5. Use butter and saute veggies.
So, start the fire from your stove. Then put a little bit of butter on your pot, and saute the veggies a little bit first.
Toss everything in
After you have sauteed the veggies, add in all the salt and pepper, then the herbs. Next is to toss the chicken straight from the freezer into the pot. And finally, add in all the water.

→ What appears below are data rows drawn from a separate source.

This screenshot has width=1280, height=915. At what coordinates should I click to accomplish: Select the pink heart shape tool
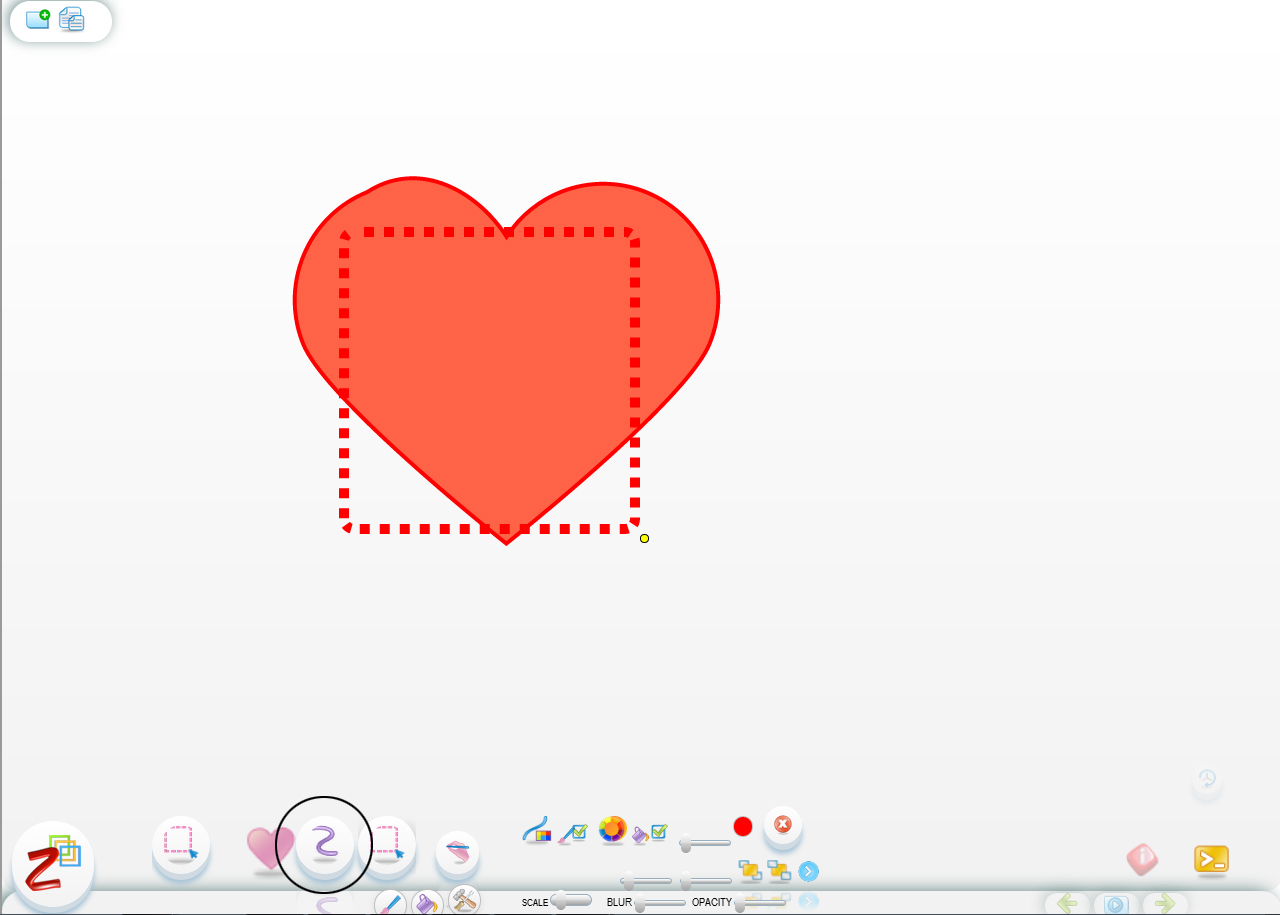pyautogui.click(x=268, y=847)
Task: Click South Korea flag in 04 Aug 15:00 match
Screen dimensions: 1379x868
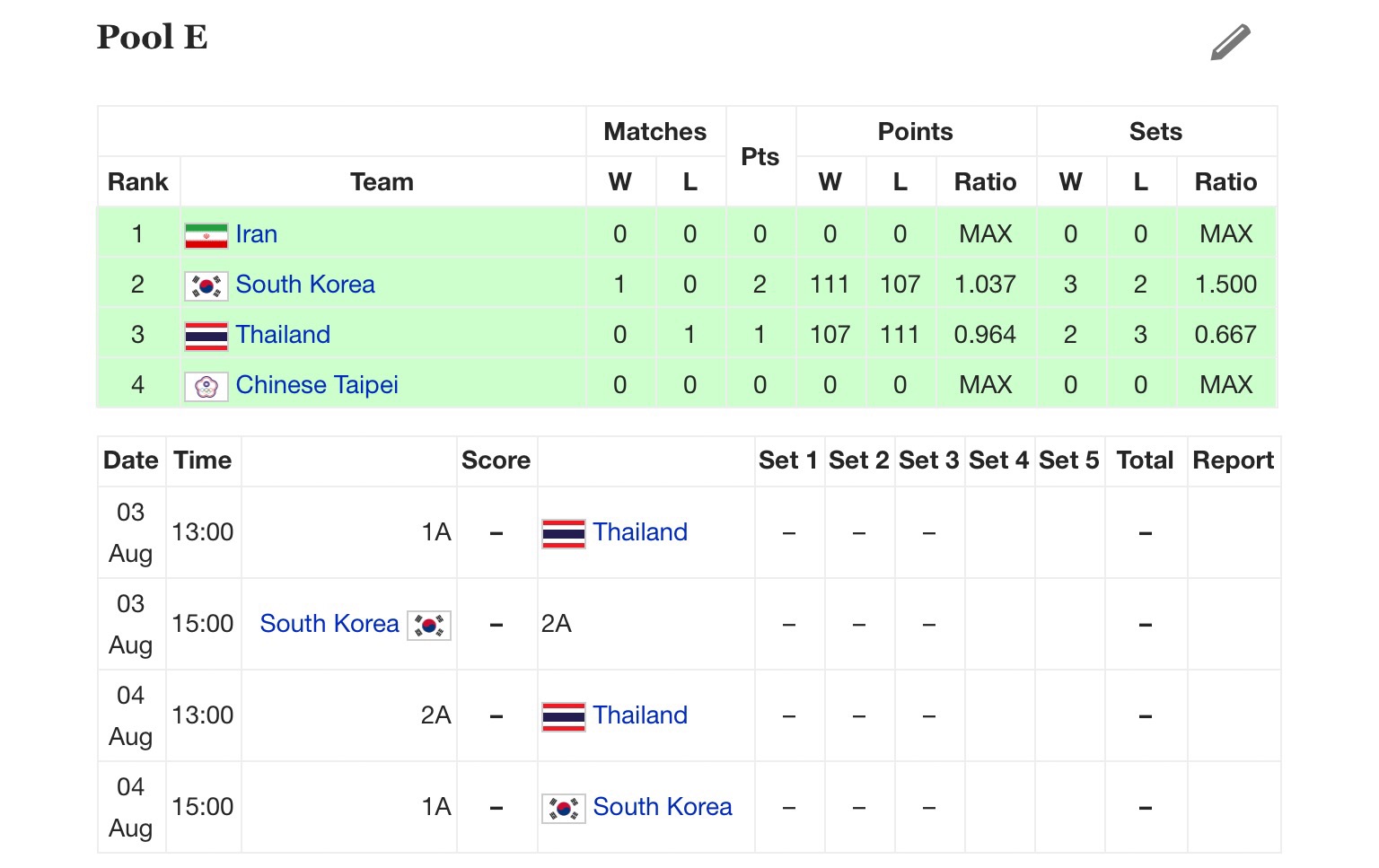Action: click(x=564, y=808)
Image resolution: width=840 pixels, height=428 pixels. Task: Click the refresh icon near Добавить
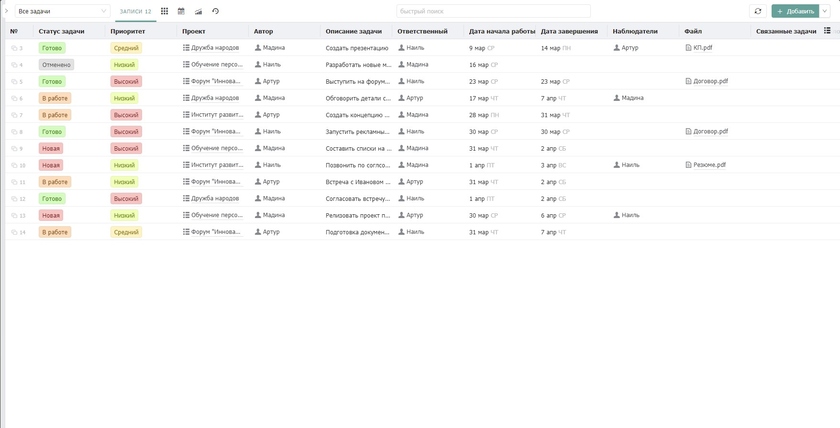point(758,11)
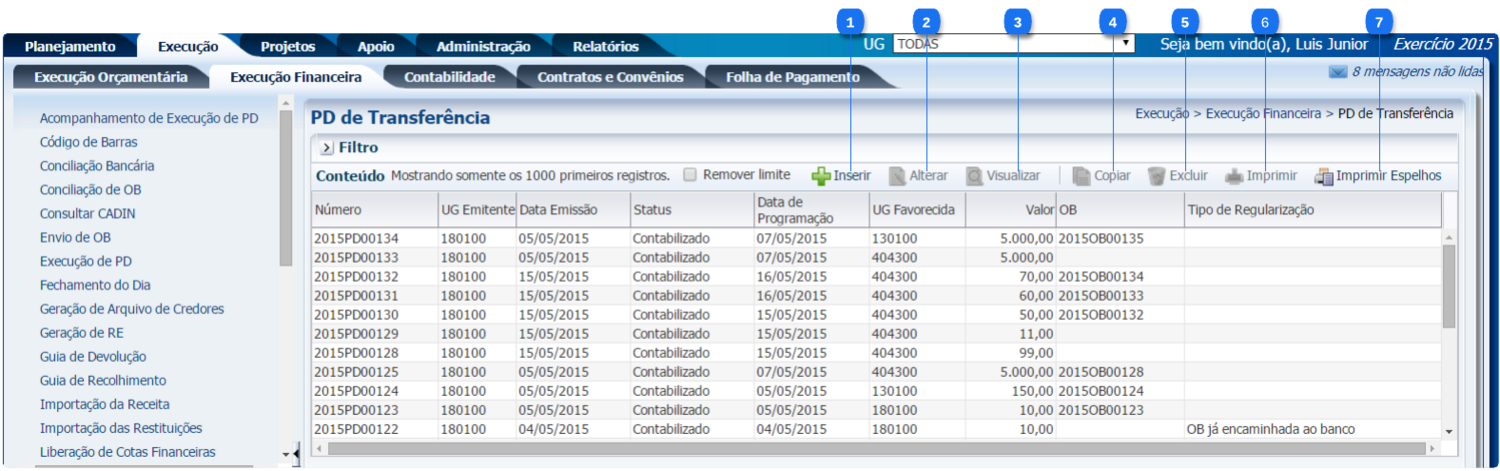Switch to the Planejamento tab

[70, 46]
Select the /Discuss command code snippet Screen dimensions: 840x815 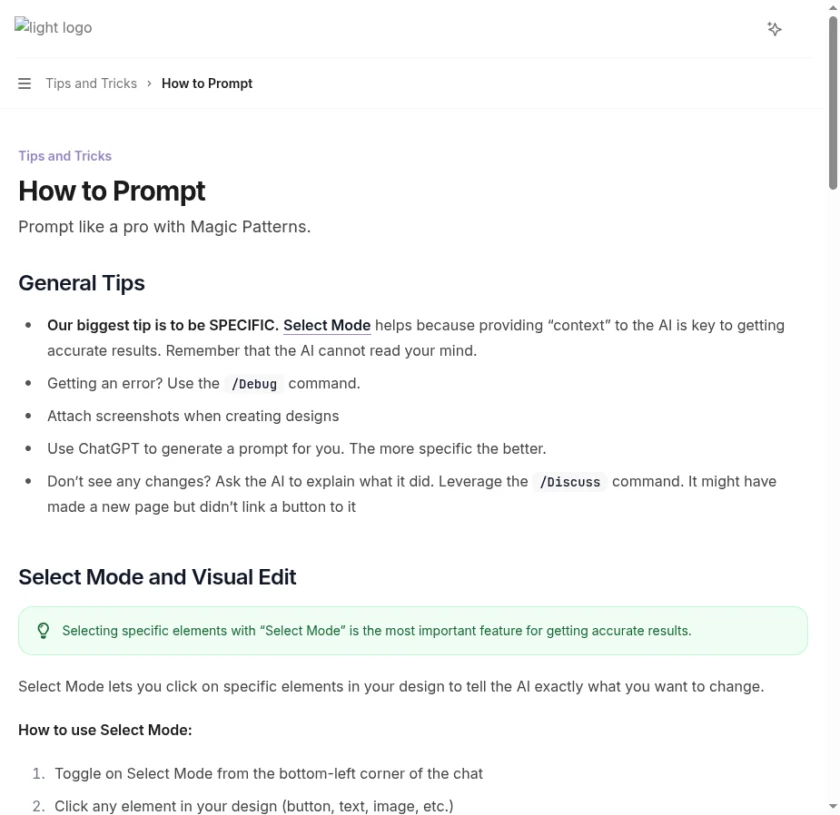coord(570,481)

6. Bring it up to a boil then simmer
Lastly, bring it up to a boil, then once it starts boiling, turn the heat down just to a simmer and let it cook for a few hours. You can let your bone broth cook for as long as you want. I would say at minimum of 3 or 4 hours. If you can have it going low all day, that’s definitely a good choice.
My secret ingredient!
So now, I’m going to tell you my secret ingredient. My secret ingredient to add into chicken stock is... a parmesan rind! Instead of throwing away your used up rind, toss it in with the chicken stock. It gets creamy, it adds a little salt, it’s a really nice addition to all those flavors that we put in with the herbs, the garlic, and the veggies. So that is my secret ingredient for bone broth!
Are you a vegetarian but you want to make a broth?
If you are a vegetarian and you like to make your own veggie stock, try adding some prunes! It adds a really deep richness to your veggie stock. The result will be a better substitute for a recipe that calls for beef stock, where you need something really rich and earthy.